None of which detracts from this brilliant analysis. And Neiwert provides some fascinating imagery from the 1800s, not all of which I have included here. But you can see it if you read the thread on Twitter or in Threadreader.

https://threadreaderapp.com/thread/1363745297516535809.html

And don’t let the would-be authoritarians wave the bloody shirt.

3 comments

  1. I have found the “welcoming front porch” to be not so welcoming. After congenially chiding a poster for the use of the word “Jap”. I was piled upon by the cadre of resident brownshirts, who also doubled down with WWII era genuine anti-Asian rhetoric. And when I called them out on that, I was summarily blocked from the site. No great loss – to paraphrase CWO Jim Wright: most of these guys are the grey old vets sipping coffee at the NEX food court bemoaning the (relative) lack of misogyny, racism, and homophobia in today’s military. As for a lot of these Trumpers, the rest of us only have to fight through one or two more election cycles before they term out. They key is; that even if the GOP assumes power, to limit the damage they do over the next decade before the younger generations take over and start to repair.

  2. Well dipshit,
    The Republican Party was the liberator of the slaves. And for generations it was the ones you likely hail as liberators and progressives who kept the blacks down. You really don’t know your own history. Tools like you never do. You just think you know it.

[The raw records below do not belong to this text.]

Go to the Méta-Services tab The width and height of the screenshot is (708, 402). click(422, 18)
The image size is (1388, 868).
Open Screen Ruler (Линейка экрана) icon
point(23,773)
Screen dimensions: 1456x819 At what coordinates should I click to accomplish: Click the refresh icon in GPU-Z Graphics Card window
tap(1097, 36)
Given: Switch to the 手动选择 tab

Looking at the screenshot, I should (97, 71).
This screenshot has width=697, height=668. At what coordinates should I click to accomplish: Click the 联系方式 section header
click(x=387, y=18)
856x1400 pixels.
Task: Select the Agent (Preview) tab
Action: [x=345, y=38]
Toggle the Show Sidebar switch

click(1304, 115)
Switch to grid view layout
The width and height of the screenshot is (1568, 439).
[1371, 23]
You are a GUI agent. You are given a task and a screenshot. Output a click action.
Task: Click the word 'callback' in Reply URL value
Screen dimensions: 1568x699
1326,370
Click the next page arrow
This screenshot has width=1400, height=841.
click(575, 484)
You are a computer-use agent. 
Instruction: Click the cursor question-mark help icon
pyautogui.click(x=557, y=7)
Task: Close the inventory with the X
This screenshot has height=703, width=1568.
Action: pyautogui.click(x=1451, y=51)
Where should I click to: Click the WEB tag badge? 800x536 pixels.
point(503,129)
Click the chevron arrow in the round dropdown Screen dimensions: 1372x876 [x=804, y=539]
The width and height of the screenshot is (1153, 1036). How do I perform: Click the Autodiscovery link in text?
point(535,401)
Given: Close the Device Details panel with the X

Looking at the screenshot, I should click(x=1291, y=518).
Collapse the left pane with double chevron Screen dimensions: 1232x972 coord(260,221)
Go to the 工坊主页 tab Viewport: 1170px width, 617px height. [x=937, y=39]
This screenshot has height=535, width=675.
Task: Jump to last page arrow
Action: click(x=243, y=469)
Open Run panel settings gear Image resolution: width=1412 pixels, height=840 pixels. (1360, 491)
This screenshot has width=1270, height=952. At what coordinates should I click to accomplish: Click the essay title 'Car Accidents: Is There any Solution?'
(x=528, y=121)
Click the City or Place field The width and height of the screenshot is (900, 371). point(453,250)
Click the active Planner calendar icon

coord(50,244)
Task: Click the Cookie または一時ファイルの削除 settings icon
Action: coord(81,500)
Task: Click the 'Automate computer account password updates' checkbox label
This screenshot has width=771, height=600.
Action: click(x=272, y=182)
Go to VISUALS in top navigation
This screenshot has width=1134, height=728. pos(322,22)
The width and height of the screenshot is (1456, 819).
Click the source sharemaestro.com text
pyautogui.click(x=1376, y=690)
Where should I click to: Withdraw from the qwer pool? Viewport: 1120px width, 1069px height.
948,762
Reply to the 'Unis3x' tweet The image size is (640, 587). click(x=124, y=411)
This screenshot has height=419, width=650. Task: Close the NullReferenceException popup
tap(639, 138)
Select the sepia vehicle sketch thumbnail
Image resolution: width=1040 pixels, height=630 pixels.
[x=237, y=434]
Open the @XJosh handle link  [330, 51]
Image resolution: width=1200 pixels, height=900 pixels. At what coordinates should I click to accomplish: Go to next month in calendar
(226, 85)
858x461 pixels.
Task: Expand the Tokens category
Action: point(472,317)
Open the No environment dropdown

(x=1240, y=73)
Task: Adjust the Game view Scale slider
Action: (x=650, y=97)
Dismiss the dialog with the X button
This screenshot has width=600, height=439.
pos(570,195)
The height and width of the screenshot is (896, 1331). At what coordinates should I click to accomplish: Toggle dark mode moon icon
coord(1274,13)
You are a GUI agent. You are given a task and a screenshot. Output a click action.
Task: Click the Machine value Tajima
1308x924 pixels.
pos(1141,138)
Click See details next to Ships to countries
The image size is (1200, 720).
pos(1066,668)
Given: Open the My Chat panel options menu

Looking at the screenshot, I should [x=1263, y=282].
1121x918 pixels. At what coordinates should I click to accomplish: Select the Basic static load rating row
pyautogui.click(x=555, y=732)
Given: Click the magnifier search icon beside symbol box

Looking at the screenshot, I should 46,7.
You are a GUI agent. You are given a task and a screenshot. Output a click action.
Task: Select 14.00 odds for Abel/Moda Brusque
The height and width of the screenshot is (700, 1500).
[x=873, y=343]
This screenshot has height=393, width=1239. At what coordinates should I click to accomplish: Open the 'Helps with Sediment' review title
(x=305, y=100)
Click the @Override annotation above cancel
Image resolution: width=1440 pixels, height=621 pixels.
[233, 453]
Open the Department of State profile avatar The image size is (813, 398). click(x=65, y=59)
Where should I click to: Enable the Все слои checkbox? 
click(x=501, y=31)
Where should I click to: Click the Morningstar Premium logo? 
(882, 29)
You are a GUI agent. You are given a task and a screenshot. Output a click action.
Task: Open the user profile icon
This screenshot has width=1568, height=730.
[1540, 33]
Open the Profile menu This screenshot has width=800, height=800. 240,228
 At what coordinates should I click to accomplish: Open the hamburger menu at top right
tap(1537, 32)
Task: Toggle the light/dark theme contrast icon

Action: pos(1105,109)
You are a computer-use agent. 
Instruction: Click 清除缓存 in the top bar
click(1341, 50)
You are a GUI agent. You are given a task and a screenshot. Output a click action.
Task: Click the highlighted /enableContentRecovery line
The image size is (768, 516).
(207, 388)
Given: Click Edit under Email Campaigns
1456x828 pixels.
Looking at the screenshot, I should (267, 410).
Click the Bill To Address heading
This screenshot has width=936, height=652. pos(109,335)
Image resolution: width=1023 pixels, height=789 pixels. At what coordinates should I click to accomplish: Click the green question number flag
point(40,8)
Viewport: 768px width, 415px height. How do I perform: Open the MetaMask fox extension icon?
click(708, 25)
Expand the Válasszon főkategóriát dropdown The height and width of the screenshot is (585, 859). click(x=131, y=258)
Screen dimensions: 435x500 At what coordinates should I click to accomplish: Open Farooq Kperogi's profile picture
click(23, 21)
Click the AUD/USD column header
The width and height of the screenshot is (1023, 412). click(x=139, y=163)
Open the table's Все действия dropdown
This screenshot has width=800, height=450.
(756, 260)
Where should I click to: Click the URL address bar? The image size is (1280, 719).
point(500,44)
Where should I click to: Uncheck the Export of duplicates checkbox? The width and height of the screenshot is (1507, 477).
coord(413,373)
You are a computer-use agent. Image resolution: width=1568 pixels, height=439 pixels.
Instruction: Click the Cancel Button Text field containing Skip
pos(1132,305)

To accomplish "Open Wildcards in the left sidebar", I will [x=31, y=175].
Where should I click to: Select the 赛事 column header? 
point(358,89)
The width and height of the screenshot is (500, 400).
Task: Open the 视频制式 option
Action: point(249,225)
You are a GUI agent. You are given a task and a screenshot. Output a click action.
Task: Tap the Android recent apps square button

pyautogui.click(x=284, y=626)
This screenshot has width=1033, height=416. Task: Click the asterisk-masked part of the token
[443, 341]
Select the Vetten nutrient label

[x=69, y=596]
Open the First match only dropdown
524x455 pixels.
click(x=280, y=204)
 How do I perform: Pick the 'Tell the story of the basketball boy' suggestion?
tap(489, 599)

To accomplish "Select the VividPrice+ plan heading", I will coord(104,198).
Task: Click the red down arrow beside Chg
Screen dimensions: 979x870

    1. Only if you ignore 150 years of subsequent history and the Southern Strategy of 1968. Only if ignore Lee Atwater. Only if you ignore the 90’s and the descent of the GOP into madness. And only if you ignore the Election of 2000, and the astroturfed teabaggers from 2009 onward. And of course, one has to ignore the parties embrace of a bonafide traitor as well as a platform that is based on violating the Constitution and suppressing voters and democracy.

      Yes, Republicans freed the slaves. They were NOT these Republicans. The sooner you understand that the better off you will be. The sooner you understand I know what I am talking about, the better off you will be.

      But I think we have a fair track record that understanding reality is not your strong suit.